Rosie spun on her heels, ignoring the splice of pain in her injured ankle and her shattered heart, and shot back down the corridor towards the staircase. Perspiration prickled at her temples and the back of her neck, yet her mouth was dry as she struggled to swallow the rising bile. A clamp closed around her heart, squeezing out the air from her lungs until she was forced to pause on the landing to catch her breath.

Breathe, breathe.

Perhaps that solitary yoga session that Lauren had managed to drag her to six months ago would have some benefit after all. No, she was definitely going to vomit if she remained still. A maelstrom of dizziness threatened to subsume her in its depths and a small part of her brain urged her to relent and to sacrifice herself to the desire for unconsciousness.

Think calm, breathe in, breathe out.

With a gargantuan effort to hang onto her breakfast, she reached her suite, groped for the handle and pushed her way in.
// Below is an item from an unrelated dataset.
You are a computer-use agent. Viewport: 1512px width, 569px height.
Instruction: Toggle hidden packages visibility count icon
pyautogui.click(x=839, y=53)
The cloying perfume of the stargazer lilies Hannah had insisted adorned every available horizontal surface assaulted hernostrils and scattered her senses even further. She swooned and slumped down onto the bed, resting her aching head against the mountain of pillows.

What was she going to do?

She had orchestrated every aspect of the forthcoming nuptials, personally supervised every aspect with as much attention to detail as she applied to any work project, right down to the texture of the table linen and even the bride’s honeymoon lingerie. Every second that she had not spent nose-to-screen, swinging through the corporate jungle where money is king and its accumulation the only goal worth pursuing, she had spent scouring the cathedrals of bridal consumerism. The day would run like clockwork, or it should if only her miserable, self-centred sister could keep her eye on the ball and her crazy libido in check.

A cold tremor invaded her chest as the full realisation of the treachery of the man she had given her heart to dawned on her. Hannah was about to get married! How could he?